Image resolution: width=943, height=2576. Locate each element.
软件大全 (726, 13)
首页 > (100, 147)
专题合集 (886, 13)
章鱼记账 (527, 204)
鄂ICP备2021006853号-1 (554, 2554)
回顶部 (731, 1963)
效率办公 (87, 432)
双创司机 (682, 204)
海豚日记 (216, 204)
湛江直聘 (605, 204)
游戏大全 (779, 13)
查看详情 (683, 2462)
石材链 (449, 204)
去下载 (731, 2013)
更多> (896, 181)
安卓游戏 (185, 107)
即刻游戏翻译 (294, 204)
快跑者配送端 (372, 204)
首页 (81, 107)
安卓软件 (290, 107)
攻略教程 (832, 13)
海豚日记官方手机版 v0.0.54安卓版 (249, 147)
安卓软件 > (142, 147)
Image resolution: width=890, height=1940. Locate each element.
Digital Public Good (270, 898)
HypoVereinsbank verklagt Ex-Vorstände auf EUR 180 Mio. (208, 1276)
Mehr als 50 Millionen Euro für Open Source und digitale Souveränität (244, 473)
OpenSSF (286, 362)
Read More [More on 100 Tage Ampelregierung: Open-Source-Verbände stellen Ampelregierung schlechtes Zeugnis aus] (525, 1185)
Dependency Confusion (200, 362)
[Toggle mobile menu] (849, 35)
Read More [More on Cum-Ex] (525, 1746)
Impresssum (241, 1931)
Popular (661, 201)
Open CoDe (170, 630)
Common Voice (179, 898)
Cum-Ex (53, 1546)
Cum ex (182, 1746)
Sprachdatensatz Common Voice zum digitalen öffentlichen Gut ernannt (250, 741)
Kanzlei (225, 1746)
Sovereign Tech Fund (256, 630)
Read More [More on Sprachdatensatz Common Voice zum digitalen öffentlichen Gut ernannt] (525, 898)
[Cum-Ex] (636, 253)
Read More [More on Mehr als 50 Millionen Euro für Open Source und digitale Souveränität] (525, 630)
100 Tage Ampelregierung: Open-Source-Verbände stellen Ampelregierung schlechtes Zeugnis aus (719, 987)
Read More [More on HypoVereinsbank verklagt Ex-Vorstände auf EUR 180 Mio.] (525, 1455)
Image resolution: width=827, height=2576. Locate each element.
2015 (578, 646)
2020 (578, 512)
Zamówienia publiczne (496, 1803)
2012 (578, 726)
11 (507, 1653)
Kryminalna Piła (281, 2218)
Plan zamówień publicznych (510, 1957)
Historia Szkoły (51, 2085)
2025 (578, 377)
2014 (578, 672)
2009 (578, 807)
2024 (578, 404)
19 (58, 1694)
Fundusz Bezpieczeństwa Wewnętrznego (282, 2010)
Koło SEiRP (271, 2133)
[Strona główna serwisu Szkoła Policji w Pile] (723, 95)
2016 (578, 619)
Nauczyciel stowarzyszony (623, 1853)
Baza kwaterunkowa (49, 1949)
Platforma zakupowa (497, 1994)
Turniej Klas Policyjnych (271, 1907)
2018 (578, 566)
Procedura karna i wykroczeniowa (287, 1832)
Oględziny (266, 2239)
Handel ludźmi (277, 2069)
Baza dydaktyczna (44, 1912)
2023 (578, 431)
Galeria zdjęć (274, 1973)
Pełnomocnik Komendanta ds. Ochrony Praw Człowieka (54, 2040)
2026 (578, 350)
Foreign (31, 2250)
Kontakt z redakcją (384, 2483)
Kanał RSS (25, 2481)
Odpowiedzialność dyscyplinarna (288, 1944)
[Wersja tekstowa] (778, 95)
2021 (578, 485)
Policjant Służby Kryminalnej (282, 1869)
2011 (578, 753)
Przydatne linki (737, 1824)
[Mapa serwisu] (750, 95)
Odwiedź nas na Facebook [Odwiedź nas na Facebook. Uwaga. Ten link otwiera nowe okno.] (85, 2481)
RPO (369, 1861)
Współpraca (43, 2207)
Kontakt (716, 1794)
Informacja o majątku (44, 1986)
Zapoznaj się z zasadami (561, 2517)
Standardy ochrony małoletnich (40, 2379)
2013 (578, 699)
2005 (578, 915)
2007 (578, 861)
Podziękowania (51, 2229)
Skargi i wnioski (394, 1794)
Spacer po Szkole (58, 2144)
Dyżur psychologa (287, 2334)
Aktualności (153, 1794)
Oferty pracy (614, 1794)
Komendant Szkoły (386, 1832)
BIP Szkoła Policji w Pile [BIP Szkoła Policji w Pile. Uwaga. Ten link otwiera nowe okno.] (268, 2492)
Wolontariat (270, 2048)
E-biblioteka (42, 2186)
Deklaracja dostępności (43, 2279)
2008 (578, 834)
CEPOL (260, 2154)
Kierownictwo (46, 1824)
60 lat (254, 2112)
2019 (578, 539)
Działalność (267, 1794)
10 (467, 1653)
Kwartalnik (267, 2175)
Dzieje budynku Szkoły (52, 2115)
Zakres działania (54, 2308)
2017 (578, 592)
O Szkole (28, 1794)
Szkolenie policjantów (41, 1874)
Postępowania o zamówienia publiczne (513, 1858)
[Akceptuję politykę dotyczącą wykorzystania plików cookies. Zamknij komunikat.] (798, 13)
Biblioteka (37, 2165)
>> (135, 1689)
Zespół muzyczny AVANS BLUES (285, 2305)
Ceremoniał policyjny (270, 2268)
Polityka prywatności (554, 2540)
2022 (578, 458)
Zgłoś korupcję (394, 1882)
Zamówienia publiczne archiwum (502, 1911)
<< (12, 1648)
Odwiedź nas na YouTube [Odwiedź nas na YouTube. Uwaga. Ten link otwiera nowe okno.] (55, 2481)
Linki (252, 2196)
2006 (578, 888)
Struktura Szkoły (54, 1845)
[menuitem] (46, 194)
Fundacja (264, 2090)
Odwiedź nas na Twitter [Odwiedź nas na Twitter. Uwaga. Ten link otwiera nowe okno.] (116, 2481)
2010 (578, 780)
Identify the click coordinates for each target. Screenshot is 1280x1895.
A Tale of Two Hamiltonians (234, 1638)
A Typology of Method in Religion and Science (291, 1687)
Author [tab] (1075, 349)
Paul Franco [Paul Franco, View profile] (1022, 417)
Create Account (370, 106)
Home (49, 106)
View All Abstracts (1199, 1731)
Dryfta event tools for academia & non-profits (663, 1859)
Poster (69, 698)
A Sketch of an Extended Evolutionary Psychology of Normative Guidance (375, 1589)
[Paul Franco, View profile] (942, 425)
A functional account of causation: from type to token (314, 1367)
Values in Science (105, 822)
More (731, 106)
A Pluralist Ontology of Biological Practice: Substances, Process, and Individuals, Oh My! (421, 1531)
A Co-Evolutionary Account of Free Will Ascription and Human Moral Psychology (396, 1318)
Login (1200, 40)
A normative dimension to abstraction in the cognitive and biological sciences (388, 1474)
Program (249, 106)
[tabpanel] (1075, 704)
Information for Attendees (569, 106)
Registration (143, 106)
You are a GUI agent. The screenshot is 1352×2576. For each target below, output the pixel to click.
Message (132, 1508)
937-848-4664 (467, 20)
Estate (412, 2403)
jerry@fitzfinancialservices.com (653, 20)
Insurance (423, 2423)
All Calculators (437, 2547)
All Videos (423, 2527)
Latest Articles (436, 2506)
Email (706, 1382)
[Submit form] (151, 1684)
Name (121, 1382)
━━━━
§ EXERCISE AIM
Rewrite all of the lines above, replacing "Image resolution" with "Screen size" everywhere and keeping everything else the same.

§ EXERCISE ANSWER
Screen size: width=943, height=2576. Locate each element.
软件大全 (726, 13)
首页 > (100, 147)
专题合集 (886, 13)
章鱼记账 (527, 204)
鄂ICP备2021006853号-1 (554, 2554)
回顶部 (731, 1963)
效率办公 (87, 432)
双创司机 (682, 204)
海豚日记 (216, 204)
湛江直聘 (605, 204)
游戏大全 (779, 13)
查看详情 (683, 2462)
石材链 (449, 204)
去下载 (731, 2013)
更多> (896, 181)
安卓游戏 (185, 107)
即刻游戏翻译 (294, 204)
快跑者配送端 (372, 204)
首页 (81, 107)
安卓软件 (290, 107)
攻略教程 (832, 13)
海豚日记官方手机版 v0.0.54安卓版 (249, 147)
安卓软件 > (142, 147)
Screen size: width=890, height=1940. Locate each element.
Digital Public Good (270, 898)
HypoVereinsbank verklagt Ex-Vorstände auf EUR 180 Mio. (208, 1276)
Mehr als 50 Millionen Euro für Open Source und digitale Souveränität (244, 473)
OpenSSF (286, 362)
Read More [More on 100 Tage Ampelregierung: Open-Source-Verbände stellen Ampelregierung schlechtes Zeugnis aus] (525, 1185)
Dependency Confusion (200, 362)
[Toggle mobile menu] (849, 35)
Read More [More on Cum-Ex] (525, 1746)
Impresssum (241, 1931)
Popular (661, 201)
Open CoDe (170, 630)
Common Voice (179, 898)
Cum-Ex (53, 1546)
Cum ex (182, 1746)
Sprachdatensatz Common Voice zum digitalen öffentlichen Gut ernannt (250, 741)
Kanzlei (225, 1746)
Sovereign Tech Fund (256, 630)
Read More [More on Sprachdatensatz Common Voice zum digitalen öffentlichen Gut ernannt] (525, 898)
[Cum-Ex] (636, 253)
Read More [More on Mehr als 50 Millionen Euro für Open Source und digitale Souveränität] (525, 630)
100 Tage Ampelregierung: Open-Source-Verbände stellen Ampelregierung schlechtes Zeugnis aus (719, 987)
Read More [More on HypoVereinsbank verklagt Ex-Vorstände auf EUR 180 Mio.] (525, 1455)
Screen size: width=827, height=2576. Locate each element.
2015 (578, 646)
2020 (578, 512)
Zamówienia publiczne (496, 1803)
2012 (578, 726)
11 (507, 1653)
Kryminalna Piła (281, 2218)
Plan zamówień publicznych (510, 1957)
Historia Szkoły (51, 2085)
2025 (578, 377)
2014 (578, 672)
2009 (578, 807)
2024 (578, 404)
19 (58, 1694)
Fundusz Bezpieczeństwa Wewnętrznego (282, 2010)
Koło SEiRP (271, 2133)
[Strona główna serwisu Szkoła Policji w Pile] (723, 95)
2016 (578, 619)
Nauczyciel stowarzyszony (623, 1853)
Baza kwaterunkowa (49, 1949)
Platforma zakupowa (497, 1994)
Turniej Klas Policyjnych (271, 1907)
2018 (578, 566)
Procedura karna i wykroczeniowa (287, 1832)
Oględziny (266, 2239)
Handel ludźmi (277, 2069)
Baza dydaktyczna (44, 1912)
2023 (578, 431)
Galeria zdjęć (274, 1973)
Pełnomocnik Komendanta ds. Ochrony Praw Człowieka (54, 2040)
2026 (578, 350)
Foreign (31, 2250)
Kontakt z redakcją (384, 2483)
Kanał RSS (25, 2481)
Odpowiedzialność dyscyplinarna (288, 1944)
[Wersja tekstowa] (778, 95)
2021 (578, 485)
Policjant Służby Kryminalnej (282, 1869)
2011 (578, 753)
Przydatne linki (737, 1824)
[Mapa serwisu] (750, 95)
Odwiedź nas na Facebook [Odwiedź nas na Facebook. Uwaga. Ten link otwiera nowe okno.] (85, 2481)
RPO (369, 1861)
Współpraca (43, 2207)
Kontakt (716, 1794)
Informacja o majątku (44, 1986)
Zapoznaj się z zasadami (561, 2517)
Standardy ochrony małoletnich (40, 2379)
2013 (578, 699)
2005 (578, 915)
2007 (578, 861)
Podziękowania (51, 2229)
Skargi i wnioski (394, 1794)
Spacer po Szkole (58, 2144)
Dyżur psychologa (287, 2334)
Aktualności (153, 1794)
Oferty pracy (614, 1794)
Komendant Szkoły (386, 1832)
BIP Szkoła Policji w Pile [BIP Szkoła Policji w Pile. Uwaga. Ten link otwiera nowe okno.] (268, 2492)
Wolontariat (270, 2048)
E-biblioteka (42, 2186)
Deklaracja dostępności (43, 2279)
2008 (578, 834)
CEPOL (260, 2154)
Kierownictwo (46, 1824)
60 lat (254, 2112)
2019 (578, 539)
Działalność (267, 1794)
10 (467, 1653)
Kwartalnik (267, 2175)
Dzieje budynku Szkoły (52, 2115)
Zakres działania (54, 2308)
2017 (578, 592)
O Szkole (28, 1794)
Szkolenie policjantów (41, 1874)
Postępowania o zamówienia publiczne (513, 1858)
[Akceptuję politykę dotyczącą wykorzystania plików cookies. Zamknij komunikat.] (798, 13)
Biblioteka (37, 2165)
>> (135, 1689)
Zespół muzyczny AVANS BLUES (285, 2305)
Ceremoniał policyjny (270, 2268)
Polityka prywatności (554, 2540)
2022 (578, 458)
Zgłoś korupcję (394, 1882)
Zamówienia publiczne archiwum (502, 1911)
<< (12, 1648)
Odwiedź nas na YouTube [Odwiedź nas na YouTube. Uwaga. Ten link otwiera nowe okno.] (55, 2481)
Linki (252, 2196)
2006 (578, 888)
Struktura Szkoły (54, 1845)
[menuitem] (46, 194)
Fundacja (264, 2090)
Odwiedź nas na Twitter [Odwiedź nas na Twitter. Uwaga. Ten link otwiera nowe okno.] (116, 2481)
2010 (578, 780)
Identify the click coordinates for each target. Screenshot is 1280x1895.
A Tale of Two Hamiltonians (234, 1638)
A Typology of Method in Religion and Science (291, 1687)
Author [tab] (1075, 349)
Paul Franco [Paul Franco, View profile] (1022, 417)
Create Account (370, 106)
Home (49, 106)
View All Abstracts (1199, 1731)
Dryfta event tools for academia & non-profits (663, 1859)
Poster (69, 698)
A Sketch of an Extended Evolutionary Psychology of Normative Guidance (375, 1589)
[Paul Franco, View profile] (942, 425)
A functional account of causation: from type to token (314, 1367)
Values in Science (105, 822)
More (731, 106)
A Pluralist Ontology of Biological Practice: Substances, Process, and Individuals, Oh My! (421, 1531)
A Co-Evolutionary Account of Free Will Ascription and Human Moral Psychology (396, 1318)
Login (1200, 40)
A normative dimension to abstraction in the cognitive and biological sciences (388, 1474)
Program (249, 106)
[tabpanel] (1075, 704)
Information for Attendees (569, 106)
Registration (143, 106)
You are a GUI agent. The screenshot is 1352×2576. For each target below, output the pixel to click.
Message (132, 1508)
937-848-4664 (467, 20)
Estate (412, 2403)
jerry@fitzfinancialservices.com (653, 20)
Insurance (423, 2423)
All Calculators (437, 2547)
All Videos (423, 2527)
Latest Articles (436, 2506)
Email (706, 1382)
[Submit form] (151, 1684)
Name (121, 1382)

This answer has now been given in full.